During our upgrade to Jetpack 4.6.1 from Jetpack 4.4 , we noticed something strange around cudaMemcpyAsync calls.
A H2D copy can be blocked by an earlier issued D2H copy from another non blocking Cuda stream.
This can cause big delays if D2H copy is last call in a long computation sequence.
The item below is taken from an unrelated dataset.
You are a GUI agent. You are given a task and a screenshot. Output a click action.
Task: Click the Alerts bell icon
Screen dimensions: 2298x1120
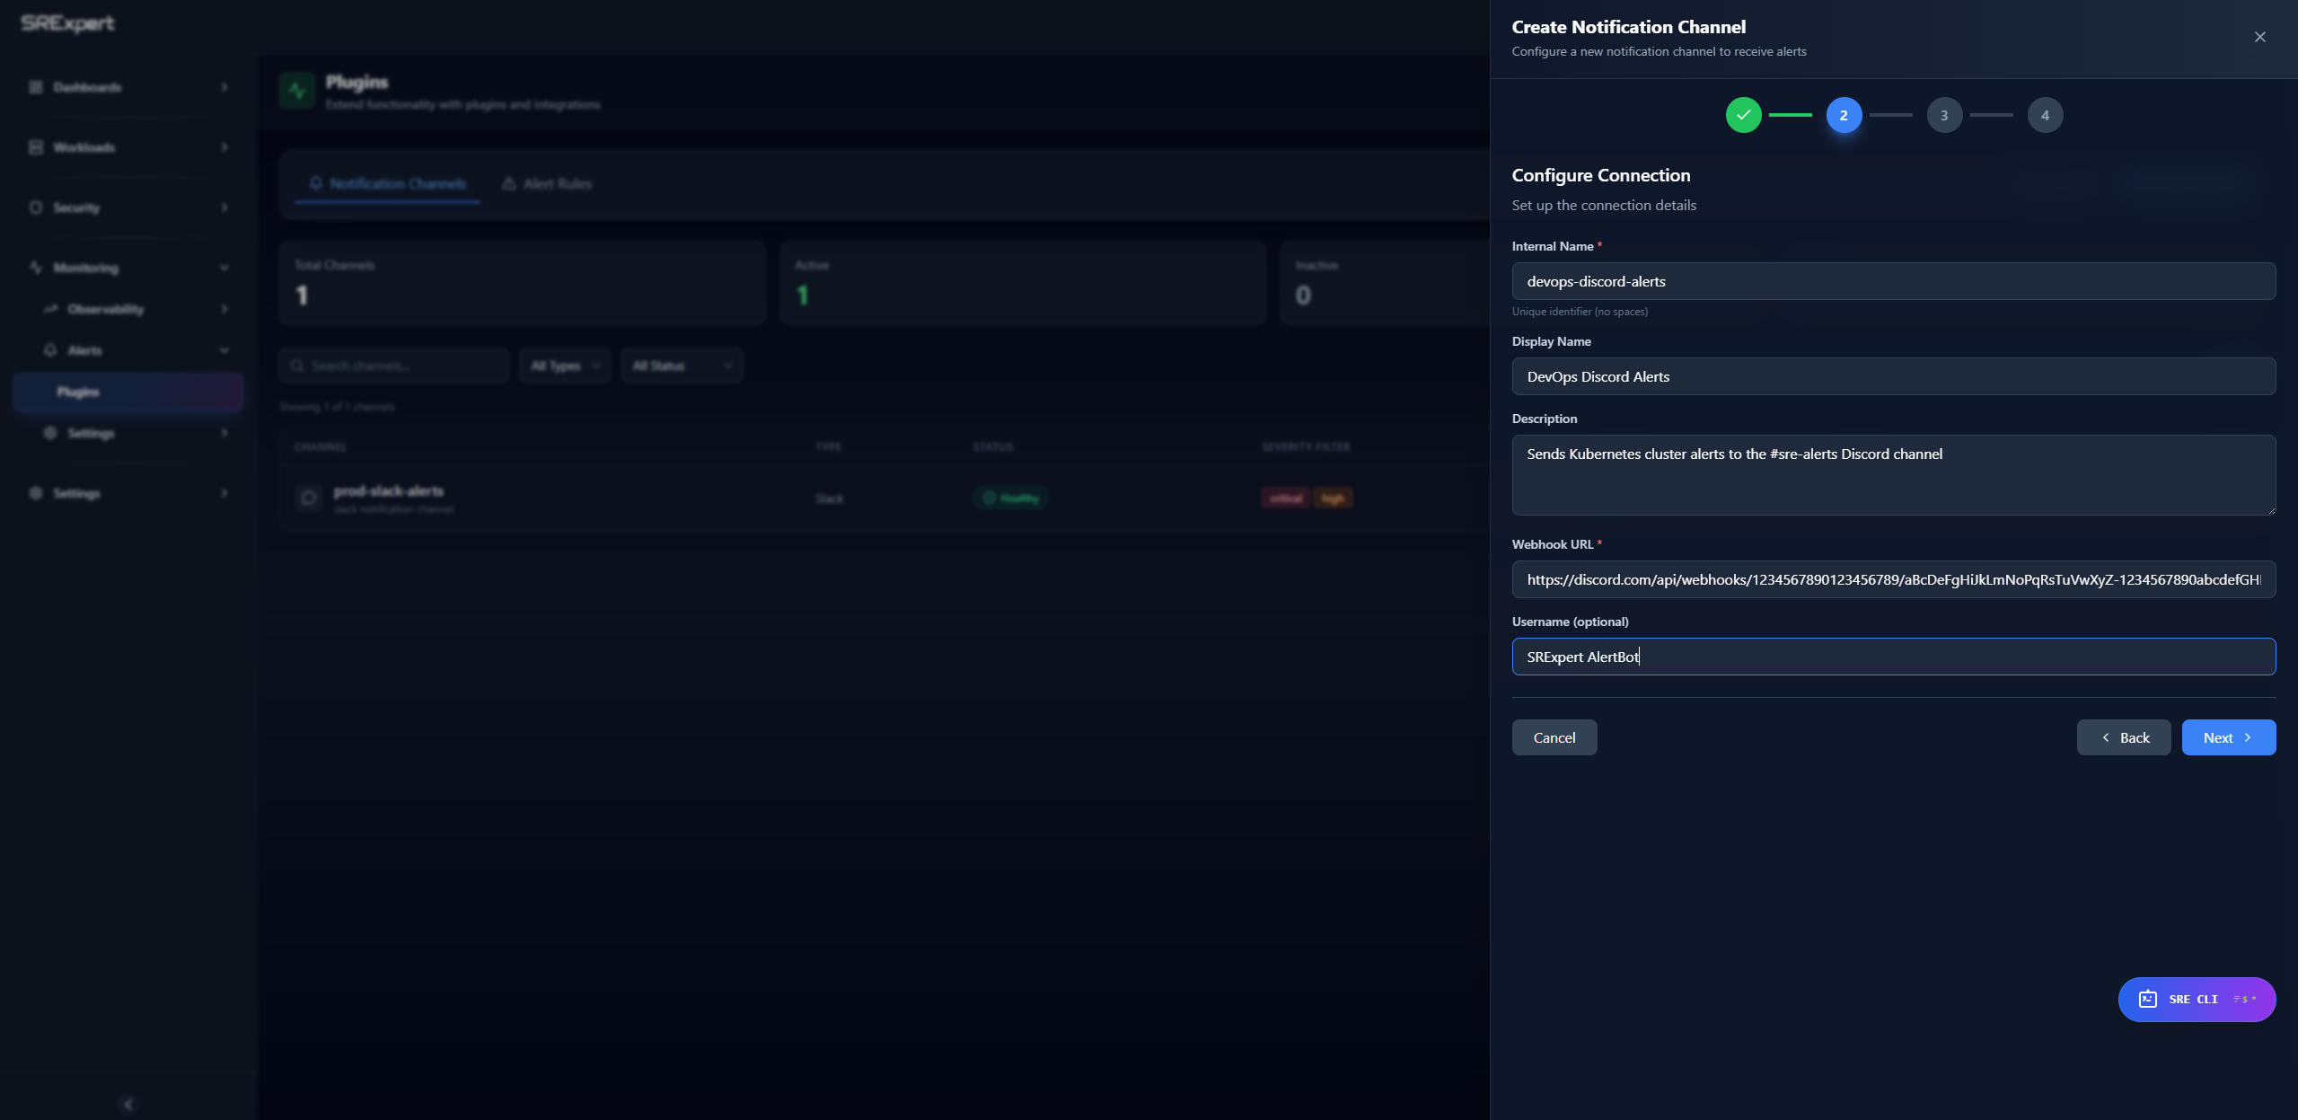click(52, 349)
Here is a small reproduction of the problem. It reproduces the bug on Jetson Xavier NX with 100% success rate.
#include <thread>
#include <iostream>
#include <cuda_runtime_api.h>
__global__
void saxpy(int n, float a, float *x, float *y)
{
int i = blockIdx.x*blockDim.x + threadIdx.x;
if (i < n) y[i] = a*x[i] + y[i];
}
void kernel_call()
{
int N = 1<<20;
float *d_x;
float *d_y;
float *h_y;
cudaMalloc(&d_x, N*sizeof(float));
cudaMalloc(&d_y, N*sizeof(float));
cudaMallocHost(&h_y, N*sizeof(float));
cudaStream_t stream;
cudaEvent_t event;
cudaStreamCreateWithFlags(&stream, cudaStreamNonBlocking);
cudaEventCreateWithFlags(&event, cudaEventBlockingSync | cudaEventDisableTiming);
for(size_t i = 0; i < 10000; ++i)
{
for(size_t j = 0; j < 50000; ++j)
{
saxpy<<<(N+255)/256, 256,0, stream>>>(N, 2.0f, d_x, d_y);
if( cudaPeekAtLastError() != cudaSuccess)
std::exit(1);
}
cudaMemcpyAsync(h_y, d_y, N*sizeof(float), cudaMemcpyDeviceToHost, stream);
cudaEventRecord(event, stream);
cudaEventSynchronize(event);
}
cudaFree(d_x);
cudaFree(d_y);
cudaFreeHost(h_y);
}
void upload_call(cudaStream_t stream)
{
constexpr size_t N = 20'000'000;
uint8_t *pinned_mem;
uint8_t *device_mem;
cudaMalloc(&device_mem, N*sizeof(uint8_t));
cudaMallocHost(&pinned_mem, N*sizeof(uint8_t));
cudaEvent_t event;
cudaEventCreateWithFlags(&event, cudaEventBlockingSync | cudaEventDisableTiming);
for(size_t i = 0; i < 10000; ++i)
{
auto t0 = std::chrono::steady_clock::now();
auto line_size = 1024 * 3 * sizeof(uint8_t);
auto transfer_size = 1024 * line_size;
auto device_mem_start = device_mem + (i % 4) * transfer_size;
auto pinned_mem_start = pinned_mem + (i % 4) * transfer_size;
auto err = cudaMemcpy2DAsync(device_mem_start, line_size, pinned_mem_start, line_size, line_size, 1024, cudaMemcpyHostToDevice, stream);
cudaEventRecord(event, stream);
cudaEventSynchronize(event);
auto t1 = std::chrono::steady_clock::now();
if(err != cudaSuccess)
std::exit(1);
std::cout << std::chrono::duration_cast<std::chrono::microseconds>(t1-t0).count() <<std::endl;
std::this_thread::sleep_for(std::chrono::milliseconds(100));
}
cudaFree(device_mem);
cudaFreeHost(pinned_mem);
}
int main()
{
cudaStream_t upload_stream;
cudaStreamCreateWithFlags(&upload_stream, cudaStreamNonBlocking);
std::thread upload(upload_call, upload_stream);
std::thread kernel(kernel_call);
kernel.join();
upload.join();
cudaStreamDestroy(upload_stream);
}
I hope you can create some bug fix patch for this in Jatpack 4.6.
Thanks for your help,
János